O conflito no Oriente Médio entrou no quarto dia nesta terça-feira (3/3) com 787 mortos no Irã, conforme dados divulgados pela Sociedade do Crescente Vermelho iraniana (IRCS). A entidade informou que 153 cidades foram atingidas desde o início da ofensiva coordenada por Estados Unidos e Israel, no sábado (28/2).
Segundo ativistas de direitos humanos, ao menos 176 crianças morreram desde o início dos ataques. A escalada militar ganhou novos contornos após a confirmação da morte do líder supremo iraniano, Ali Khamenei, durante a ofensiva.
Em pronunciamento na segunda-feira (2/3), o presidente norte-americano, Donald Trump, afirmou que a guerra pode se estender por mais de um mês. Posteriormente, declarou que os Estados Unidos dispõem de armamento suficiente para manter o conflito “pelo tempo que for necessário”.

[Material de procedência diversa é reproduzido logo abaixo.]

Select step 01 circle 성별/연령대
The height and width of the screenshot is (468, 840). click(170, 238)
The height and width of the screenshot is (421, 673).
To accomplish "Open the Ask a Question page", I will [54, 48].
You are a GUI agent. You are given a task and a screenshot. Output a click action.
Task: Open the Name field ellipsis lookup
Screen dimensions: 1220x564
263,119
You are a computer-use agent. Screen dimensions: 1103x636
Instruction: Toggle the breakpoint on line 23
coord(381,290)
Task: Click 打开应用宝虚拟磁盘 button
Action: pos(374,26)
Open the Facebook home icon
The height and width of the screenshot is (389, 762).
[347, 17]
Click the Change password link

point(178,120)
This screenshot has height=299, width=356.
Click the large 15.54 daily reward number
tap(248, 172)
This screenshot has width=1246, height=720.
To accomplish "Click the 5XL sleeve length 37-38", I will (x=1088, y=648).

A ampliação das hostilidades elevou o nível de alerta internacional, com outros países sendo atingidos ou envolvidos diretamente nas ações militares.

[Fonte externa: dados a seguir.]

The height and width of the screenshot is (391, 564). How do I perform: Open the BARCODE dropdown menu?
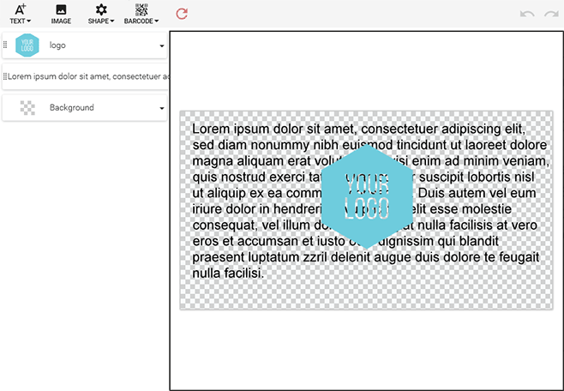(x=141, y=14)
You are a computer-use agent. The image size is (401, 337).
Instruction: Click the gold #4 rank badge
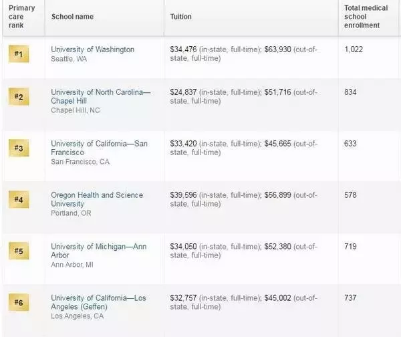coord(19,199)
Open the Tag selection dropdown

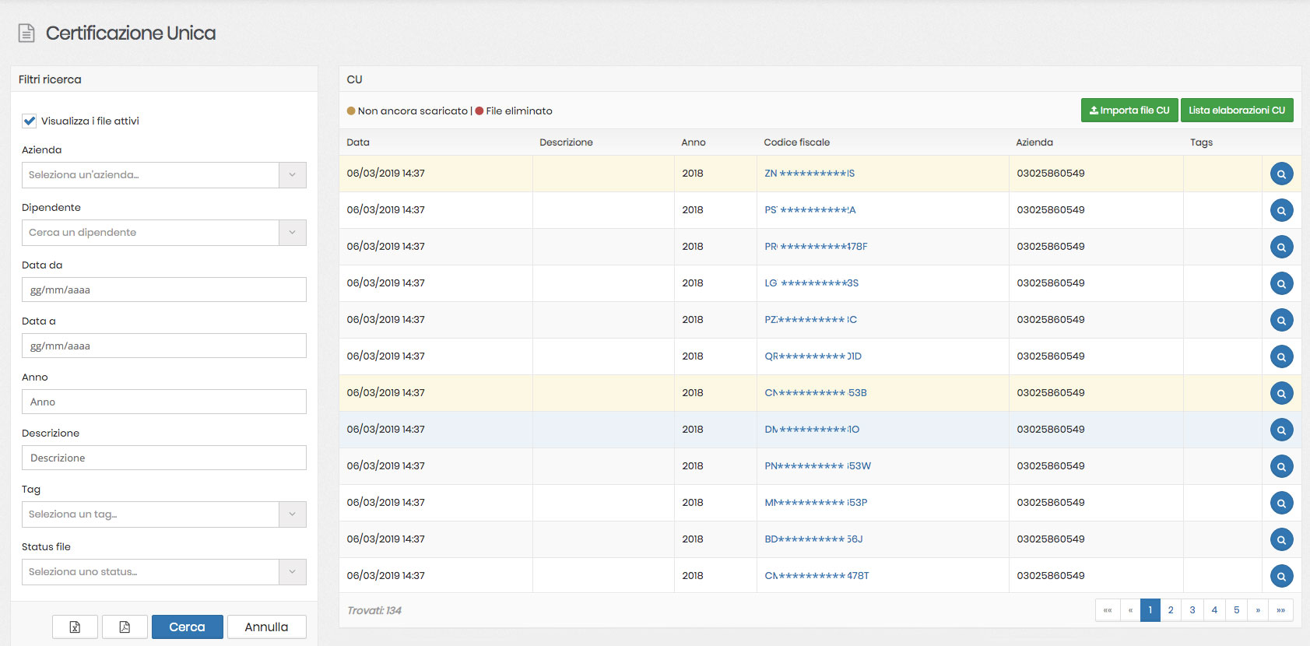[292, 514]
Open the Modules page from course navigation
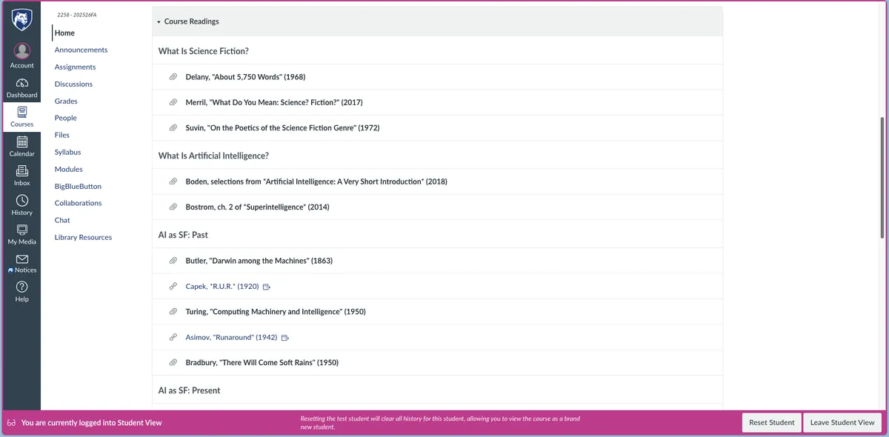The width and height of the screenshot is (889, 437). pos(68,169)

As Forças de Defesa de Israel anunciaram novos bombardeios contra o chamado “complexo de liderança” do Irã, em Teerã. Entre os alvos estariam o gabinete presidencial e a sede do Conselho Supremo de Segurança Nacional.
O governo israelense também autorizou o avanço de tropas por terra em áreas adicionais no Líbano, ampliando a frente de combate e aumentando o risco de expansão regional do conflito.
Analistas internacionais apontam que a guerra tende a se prolongar nas próximas semanas, com impactos humanitários crescentes e possíveis reflexos na economia global.